:: Exercise brief ::
Rewrite the material from the line containing "You are a GUI" through the end, substituting "toggle" for "switch" and keeping everything else unchanged; omit the pictures.

:: Supplied information ::
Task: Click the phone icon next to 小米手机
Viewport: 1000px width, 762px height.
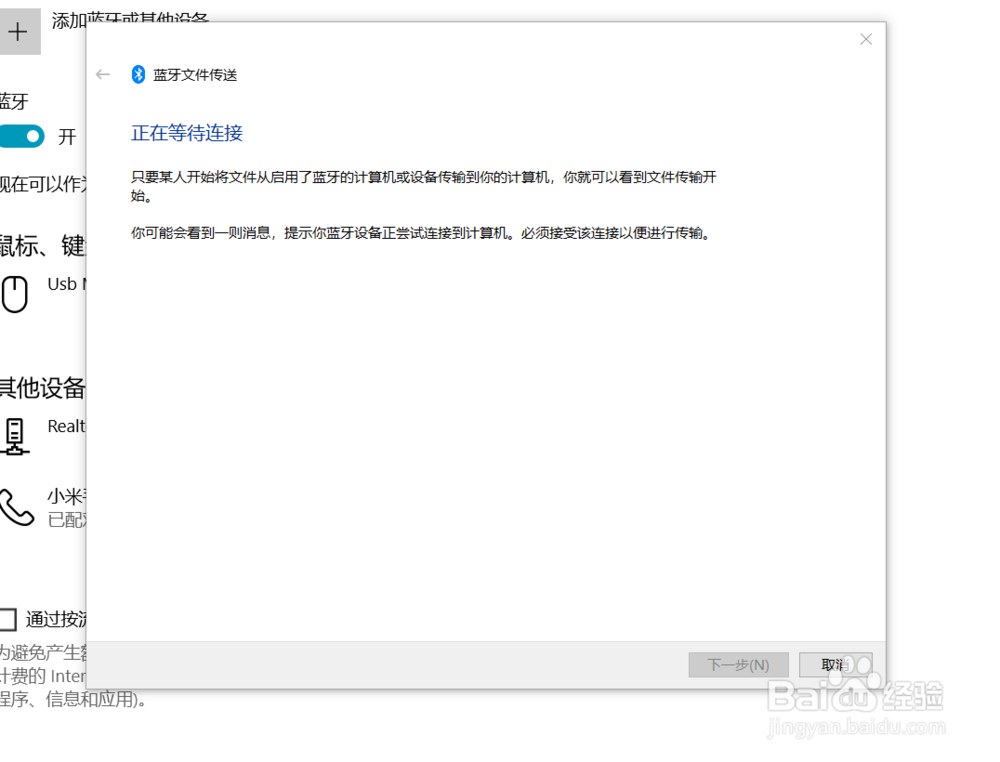Action: [15, 505]
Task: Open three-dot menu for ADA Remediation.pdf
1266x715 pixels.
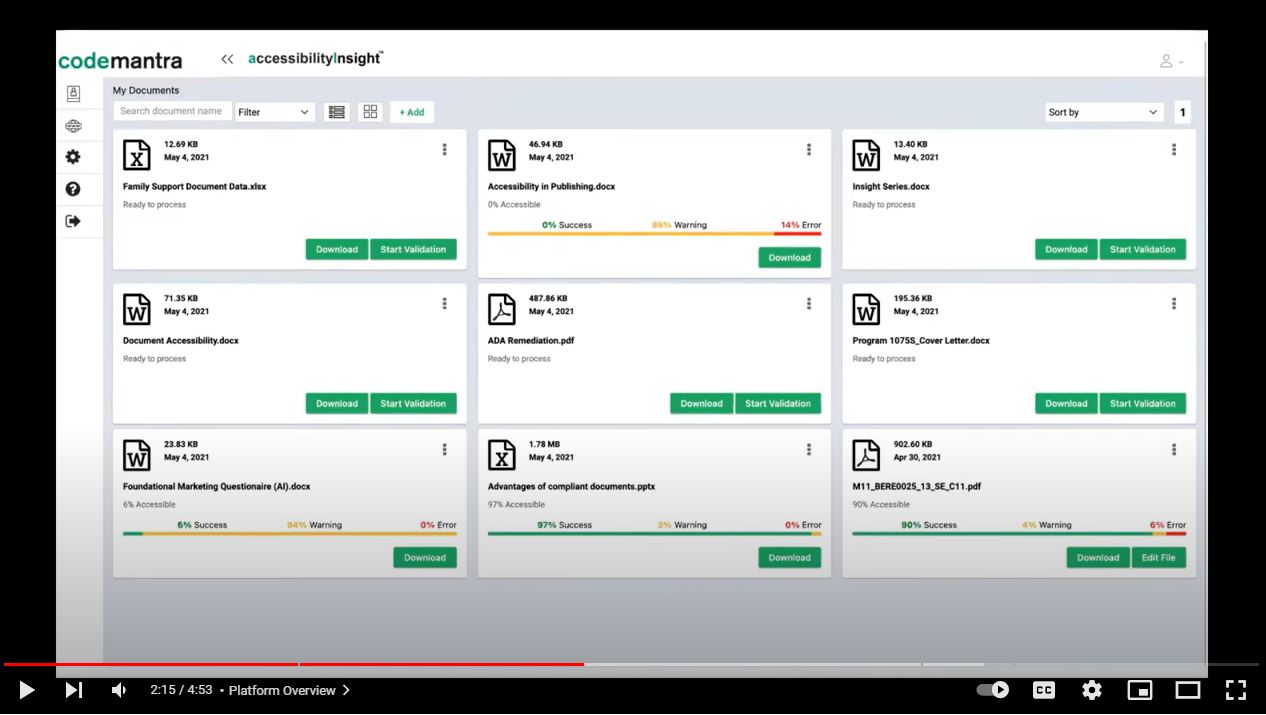Action: click(809, 304)
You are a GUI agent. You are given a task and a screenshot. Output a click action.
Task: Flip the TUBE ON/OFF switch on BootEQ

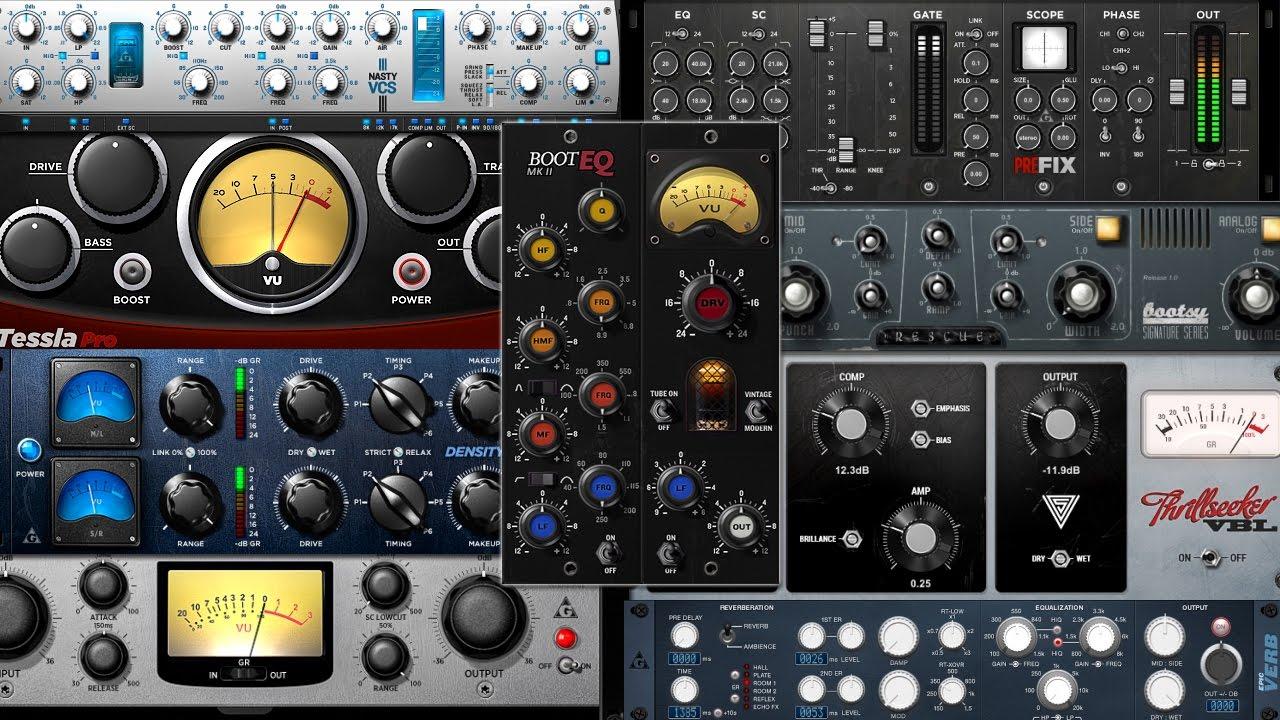coord(660,410)
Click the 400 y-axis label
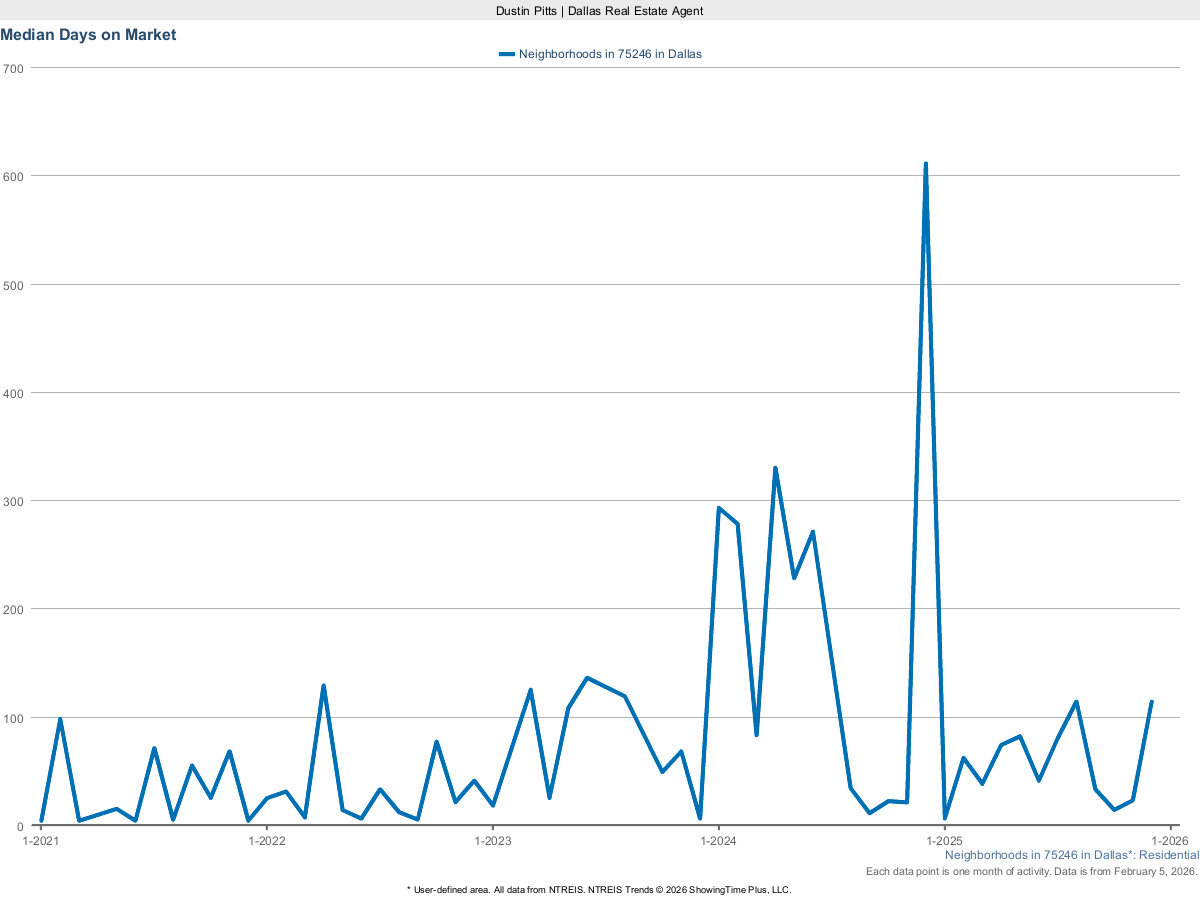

:: Output of the task ::
You are a GUI agent. You are given a task and a screenshot. Output a click action.
Task: Flip the TUBE ON/OFF toggle on BootEQ

coord(660,410)
Click the 400 y-axis label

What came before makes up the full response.